Wednesday, December 29, 2021

52 Books in 52 Weeks Year-End Wrap Up

 Read 52 Books in 52 Weeks: Year-End Wrap Up

I finished up my reading for the Challenge with The Death at Yew Corner by Robert Forrest. It had an interesting locked room murder at the end, but it wasn't the strongest mystery I read this year. But as far as the challenge goes, I actually read my 52 books quite a long time ago--if we go strictly by the numbers. But--I take the book a week thing seriously, so I try to make sure I post a book for the challenge for each week of the year. Robyn has also asked us to post answers to some end-of-year questions. I've done so below.

~What were your reading goals for the year? Each year I try to read as many books from my own stacks as possible--and I sponsor a Mount TBR Challenge with that goal in mind. I always aim for Mount Everest (100 books from my own stacks), but have the dream goal of Mount Olympus on Mars (150 books). I did a really good job with that goal in 2021. So far, I have read a total of 243 books and, of those, 184 came from my own shelves so I finally (after ten years of the challenge) managed to plant my flag on the summit of Olympus.

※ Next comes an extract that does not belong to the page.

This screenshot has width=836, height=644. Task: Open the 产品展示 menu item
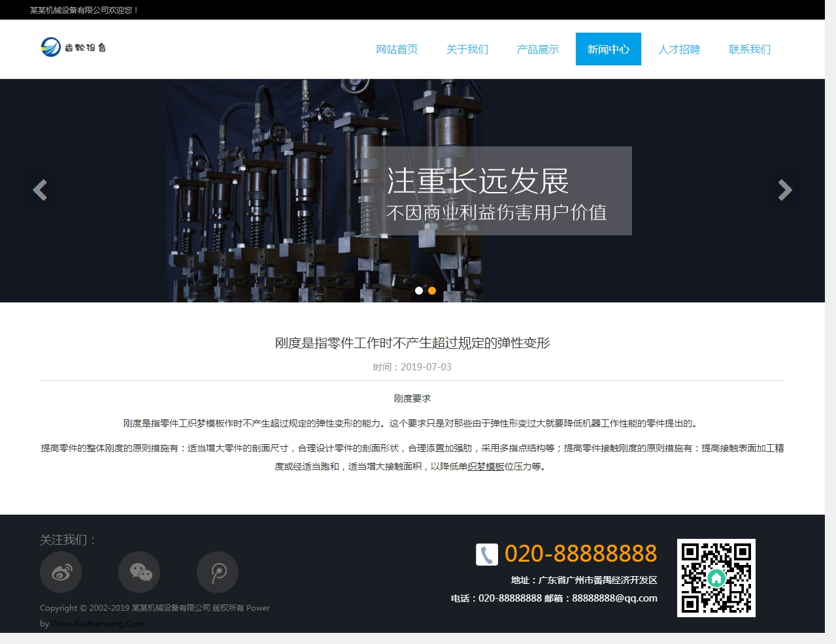(538, 50)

~Did you explore outside the box, delve into new worlds or take comfort in the old? Well...I did a bit of both. I reread some old favorites including Agatha Christie and a historical mystery series from C. S. Harris. I had read the first four or so of the Harris series and I reread those, then kept reading the series until I was all caught up. Now, I'm impatiently waiting for the next one to come out in 2022. I also take part in a couple of challenges that push me into reading "outside my box." For instance, I read The Left-Handed Booksellers of London by Garth Nix--a young adult novel that would never have chosen for myself if one of the challenge prompts hadn't led me to it.

What was your most entertaining read of the year? Either The Left-Handed Booksellers (mentioned above) or Magpie Murders by Anthony Horowitz. Both were five-star reads and kept me entertained from beginning to end.

Which stories stuck with you the longest? The series by C. S. Harris. I really like the story arc she has going on for Sebastian St. Cyr, Lord Devlin--the protagonist. Each installment has told us a little more about him and given greater insight to various supporting characters as well. There is a lot of depth to the story-telling.

Which characters did you fall in like or love with? See above. Lord Devlin and his wife Hero are terrific characters and I like them a great deal

Which stories or characters made you want to dive into their world and live there? I enjoyed visiting the 18th century with Lord Devlin--but I don't know that I'd particularly want to live there. I wouldn't mind living in the world of one of my Golden Age detective novels--provided I didn't wind up as one of the victims!

Which stories surprised you, made you reflect, laugh out loud, tear up, or irritated the heck out of you? Blood on the Dining Room Floor by Gertrude Stein--irritated the heck out of me. Supposedly a murder mystery by Stein. When I was done with it, I couldn't have told you what the plot was if my life depended on it. And I never did figure out where the blood on the dining room floor came from....

Which stories inspired web wonderings and lead you on rabbit trails? Murder at Bray Manor by Lee Strauss (historical mystery). Read this one to meet a prompt for one of my challenges--this sent me on a hunt online at the library for other entries in this series. Very light and fun reads. Glad I was able to hunt them down.

Which stories would you read again and again? Nearly all of Agatha Christie--in fact I have. And probably will again. Will probably read the C. S. Harris books again sometime in the future.

One book you think everyone should read? My Own Words by Ruth Bader Ginsberg

Where in the world and through what time periods did your reading adventures take you? I've been to England, Scotland, Russia, the Netherlands, Monaco, Yugoslavia [present-day Croatia], Romania, France, Belgium, Turkey, Denmark, Austria, Bosnia, Germany, Spain, Sweden, Greece, and Italy. I've time-traveled to the tenth century in Michael Crichton's The 13th Warrior and the fifteenth century in The Trolley to Yesterday by John Bellairs and eighteenth century England in the C. S. Harris novels. I've also spent a great deal of time in the Victorian era and the 1920s and 1930s (I do love those Golden Age mysteries).

Share your stats, new to you authors, favorite quotes, or covers. I don't have my stats done for the year--I always wait until January to make sure I catch all my last-minute reads. I will say that I enjoyed discovering Lee Strauss and Janice Hallett. Hallett wrote a modern mystery called The Appeal which relays details about a murder mystery almost exclusively through emails and text messages. It was a really nifty, modern twist on the epistolary novel. I hope she writes more!